Nairobi — Deaths due to Malaria have dropped by almost half in Kenya, a new report says.
The report by the Ministry of Health shows the annual death toll of 34,000 children has been reduced by 44 per cent to about 16,000.
In addition, the number of hospital admissions due to malaria has reduced by 50 per cent.
This decline has been attributed to massive scaling up in the distribution of Insecticide Treated Nets.
Research findings by the World Health Organisation (WHO) show that for every 1,000 treated nets used, seven children's deaths are averted.
Health minister, Mrs Charity Ngilu, on Thursday said malaria treatment and prevention remained one of the biggest challenges facing the country and at least 25 million Kenyans are at risk.
"I went to Malava District Hospital in Kakamega and found empty beds except for one child admitted with pneumonia and not malaria," Ngilu said. She added, "We now have evidence that recent massive scaling up of malaria control interventions, such as ITNs, had dramatically reduced deaths due to malaria," Ngilu said.
Speaking during the launch of the report at Pan Afric Hotel in Nairobi, Ngilu said the Health ministry was planning to distribute two million nets annually to sustain the positive change.
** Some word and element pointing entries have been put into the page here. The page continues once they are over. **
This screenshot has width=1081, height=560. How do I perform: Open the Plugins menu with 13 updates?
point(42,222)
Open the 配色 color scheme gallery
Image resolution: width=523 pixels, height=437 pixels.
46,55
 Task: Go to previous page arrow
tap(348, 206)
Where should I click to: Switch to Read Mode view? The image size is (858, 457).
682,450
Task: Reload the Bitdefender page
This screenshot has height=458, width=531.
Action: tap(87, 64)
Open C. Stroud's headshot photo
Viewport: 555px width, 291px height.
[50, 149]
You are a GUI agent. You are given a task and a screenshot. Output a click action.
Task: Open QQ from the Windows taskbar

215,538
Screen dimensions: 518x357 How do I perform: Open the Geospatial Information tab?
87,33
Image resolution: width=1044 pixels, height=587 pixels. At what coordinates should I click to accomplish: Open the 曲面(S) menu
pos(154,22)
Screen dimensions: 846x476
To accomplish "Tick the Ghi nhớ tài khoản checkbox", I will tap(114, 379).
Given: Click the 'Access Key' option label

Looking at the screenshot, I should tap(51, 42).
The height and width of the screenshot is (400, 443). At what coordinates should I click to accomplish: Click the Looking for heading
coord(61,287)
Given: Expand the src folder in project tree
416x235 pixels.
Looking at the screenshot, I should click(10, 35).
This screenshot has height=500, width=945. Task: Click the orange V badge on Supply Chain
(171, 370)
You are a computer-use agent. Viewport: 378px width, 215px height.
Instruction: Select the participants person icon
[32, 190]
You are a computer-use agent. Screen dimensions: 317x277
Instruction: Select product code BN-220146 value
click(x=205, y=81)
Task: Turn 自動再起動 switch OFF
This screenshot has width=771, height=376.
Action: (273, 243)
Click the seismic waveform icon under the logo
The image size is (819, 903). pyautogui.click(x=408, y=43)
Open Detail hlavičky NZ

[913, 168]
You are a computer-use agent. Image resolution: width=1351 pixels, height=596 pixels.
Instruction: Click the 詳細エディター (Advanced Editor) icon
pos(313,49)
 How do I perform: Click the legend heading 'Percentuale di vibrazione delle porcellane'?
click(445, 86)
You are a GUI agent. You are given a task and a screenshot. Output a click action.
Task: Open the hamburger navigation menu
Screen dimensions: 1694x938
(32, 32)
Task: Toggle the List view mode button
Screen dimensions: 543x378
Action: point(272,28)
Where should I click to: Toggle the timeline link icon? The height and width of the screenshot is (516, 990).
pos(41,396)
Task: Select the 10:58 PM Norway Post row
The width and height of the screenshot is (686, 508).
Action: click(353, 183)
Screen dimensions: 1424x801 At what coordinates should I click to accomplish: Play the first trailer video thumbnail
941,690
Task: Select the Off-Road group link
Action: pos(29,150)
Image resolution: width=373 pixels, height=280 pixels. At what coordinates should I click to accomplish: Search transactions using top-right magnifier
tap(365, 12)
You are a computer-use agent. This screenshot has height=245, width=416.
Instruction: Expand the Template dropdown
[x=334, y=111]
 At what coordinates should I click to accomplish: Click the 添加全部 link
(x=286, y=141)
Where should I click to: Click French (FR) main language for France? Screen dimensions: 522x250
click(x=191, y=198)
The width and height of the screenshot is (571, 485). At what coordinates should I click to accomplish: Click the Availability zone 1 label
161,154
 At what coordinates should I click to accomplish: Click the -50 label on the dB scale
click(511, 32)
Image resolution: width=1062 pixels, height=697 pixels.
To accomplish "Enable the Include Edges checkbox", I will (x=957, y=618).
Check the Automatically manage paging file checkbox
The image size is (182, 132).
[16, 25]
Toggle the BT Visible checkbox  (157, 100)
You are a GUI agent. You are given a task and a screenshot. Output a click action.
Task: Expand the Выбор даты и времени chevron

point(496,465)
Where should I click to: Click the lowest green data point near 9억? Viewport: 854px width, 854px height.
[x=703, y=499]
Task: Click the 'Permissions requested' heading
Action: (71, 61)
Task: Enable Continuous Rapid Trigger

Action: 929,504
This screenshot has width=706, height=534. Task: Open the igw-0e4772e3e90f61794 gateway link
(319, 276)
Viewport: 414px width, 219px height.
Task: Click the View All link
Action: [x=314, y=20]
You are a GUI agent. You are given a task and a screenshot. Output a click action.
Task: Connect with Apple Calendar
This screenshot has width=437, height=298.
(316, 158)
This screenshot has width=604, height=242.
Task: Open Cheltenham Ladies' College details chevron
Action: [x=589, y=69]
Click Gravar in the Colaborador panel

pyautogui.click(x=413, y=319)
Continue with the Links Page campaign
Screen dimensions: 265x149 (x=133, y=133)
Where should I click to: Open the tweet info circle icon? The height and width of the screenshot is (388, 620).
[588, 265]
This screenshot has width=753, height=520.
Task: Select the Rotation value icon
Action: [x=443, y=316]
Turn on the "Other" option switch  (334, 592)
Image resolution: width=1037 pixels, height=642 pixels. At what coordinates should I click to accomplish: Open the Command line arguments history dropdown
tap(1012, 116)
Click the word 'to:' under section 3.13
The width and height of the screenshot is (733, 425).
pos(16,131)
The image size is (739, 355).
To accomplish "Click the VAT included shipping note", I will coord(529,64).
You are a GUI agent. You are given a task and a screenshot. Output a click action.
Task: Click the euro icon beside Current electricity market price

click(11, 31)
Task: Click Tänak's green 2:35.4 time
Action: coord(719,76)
Last year the ministry distributed 3.4 million nets in the malaria prone areas in a campaign dubbed "komesha malaria, okoa maisha" (stop malaria, save life). Ngilu said her ministry requires at least 4,000 health workers to boost service delivery.
According to the report, the proportion of children sleeping under treated nets has increased across the country from five per cent in 2003 to 52 per cent last year.
The report shows a decline in the number of malaria cases seen at the outpatients department by at least 13 per cent. There was a reported fall of annual malaria admissions by an average of 57 per cent compared to 1999.
The study shows that malaria has expanded to 46 areas in the country thus prompting round-the-clock surveillance.
Malaria represents a significant economic burden with an estimated 170,000 million working days a year lost due to malaria illness.
On average, each family spends about Sh1,400 annually to treat malaria.
The Director of Medical services, Dr James Nyikal, however, said Kenya would not resort to the use of DDT to conduct indoor residual spraying to eliminate the vector. Nyikal said they were reviewing the studies Uganda had conducted on the impact of using DDT on the environment. He said Uganda and Malawi would soon start using DDT in vector control.
"We are not using DDT and we have not used it for the previous spraying exercises we have conducted," Nyikal said. He said the Health ministry had procured 12 million doses of the new first line treatment, artemether-lumefantrine.
This year, he said, there are plans to spray up to 860,000 households to control the malaria population.
He said Kenya was in the process of meeting the Millennium Development Goals, which call for the tackling of malaria, HIV/Aids and TB.
Nyikal said 1,000 diagnostic kits had been procured to facilitate malaria detection.